[Extracted data]
────────────────────────────────────────

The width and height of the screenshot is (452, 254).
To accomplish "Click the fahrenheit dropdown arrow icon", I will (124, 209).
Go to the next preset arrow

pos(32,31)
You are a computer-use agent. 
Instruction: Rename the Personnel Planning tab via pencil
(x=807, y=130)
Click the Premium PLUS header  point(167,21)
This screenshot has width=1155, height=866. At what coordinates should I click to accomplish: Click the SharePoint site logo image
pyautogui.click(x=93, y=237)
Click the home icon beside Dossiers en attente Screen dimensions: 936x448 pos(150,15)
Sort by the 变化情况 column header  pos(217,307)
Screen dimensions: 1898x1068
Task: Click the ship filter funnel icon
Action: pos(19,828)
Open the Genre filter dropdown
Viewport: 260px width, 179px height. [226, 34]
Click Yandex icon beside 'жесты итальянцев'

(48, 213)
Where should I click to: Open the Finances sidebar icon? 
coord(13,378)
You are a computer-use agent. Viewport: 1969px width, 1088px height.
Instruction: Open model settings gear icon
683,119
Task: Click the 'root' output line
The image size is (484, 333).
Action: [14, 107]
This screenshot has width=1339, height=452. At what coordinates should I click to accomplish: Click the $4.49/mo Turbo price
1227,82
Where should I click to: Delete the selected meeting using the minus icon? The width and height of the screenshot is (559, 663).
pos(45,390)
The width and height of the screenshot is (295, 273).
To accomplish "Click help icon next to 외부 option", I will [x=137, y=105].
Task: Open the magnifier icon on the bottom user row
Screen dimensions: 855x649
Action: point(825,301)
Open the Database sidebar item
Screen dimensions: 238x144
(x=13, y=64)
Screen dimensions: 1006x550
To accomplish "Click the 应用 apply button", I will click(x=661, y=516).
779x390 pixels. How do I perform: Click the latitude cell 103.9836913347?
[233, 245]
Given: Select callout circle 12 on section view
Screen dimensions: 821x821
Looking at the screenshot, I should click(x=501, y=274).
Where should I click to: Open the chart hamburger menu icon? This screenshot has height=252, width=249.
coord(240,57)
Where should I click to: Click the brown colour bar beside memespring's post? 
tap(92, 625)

────────────────────────────────────────

[Exercise goal]
Render the material as a numbered list, from the line containing "Click the home" down to the end of the material, including both ends and omitting blank lines.

[Result for this exercise]
1. Click the home icon beside Dossiers en attente Screen dimensions: 936x448 pos(150,15)
2. Sort by the 变化情况 column header  pos(217,307)
3. Screen dimensions: 1898x1068
4. Task: Click the ship filter funnel icon
5. Action: pos(19,828)
6. Open the Genre filter dropdown
7. Viewport: 260px width, 179px height. [226, 34]
8. Click Yandex icon beside 'жесты итальянцев'
9. (48, 213)
10. Where should I click to: Open the Finances sidebar icon? 
11. coord(13,378)
12. You are a computer-use agent. Viewport: 1969px width, 1088px height.
13. Instruction: Open model settings gear icon
14. 683,119
15. Task: Click the 'root' output line
16. The image size is (484, 333).
17. Action: [14, 107]
18. This screenshot has width=1339, height=452. At what coordinates should I click to accomplish: Click the $4.49/mo Turbo price
19. 1227,82
20. Where should I click to: Delete the selected meeting using the minus icon? The width and height of the screenshot is (559, 663).
21. pos(45,390)
22. The width and height of the screenshot is (295, 273).
23. To accomplish "Click help icon next to 외부 option", I will [x=137, y=105].
24. Task: Open the magnifier icon on the bottom user row
25. Screen dimensions: 855x649
26. Action: point(825,301)
27. Open the Database sidebar item
28. Screen dimensions: 238x144
29. (x=13, y=64)
30. Screen dimensions: 1006x550
31. To accomplish "Click the 应用 apply button", I will click(x=661, y=516).
32. 779x390 pixels. How do I perform: Click the latitude cell 103.9836913347?
33. [233, 245]
34. Given: Select callout circle 12 on section view
35. Screen dimensions: 821x821
36. Looking at the screenshot, I should click(x=501, y=274).
37. Where should I click to: Open the chart hamburger menu icon? This screenshot has height=252, width=249.
38. coord(240,57)
39. Where should I click to: Click the brown colour bar beside memespring's post? 
40. tap(92, 625)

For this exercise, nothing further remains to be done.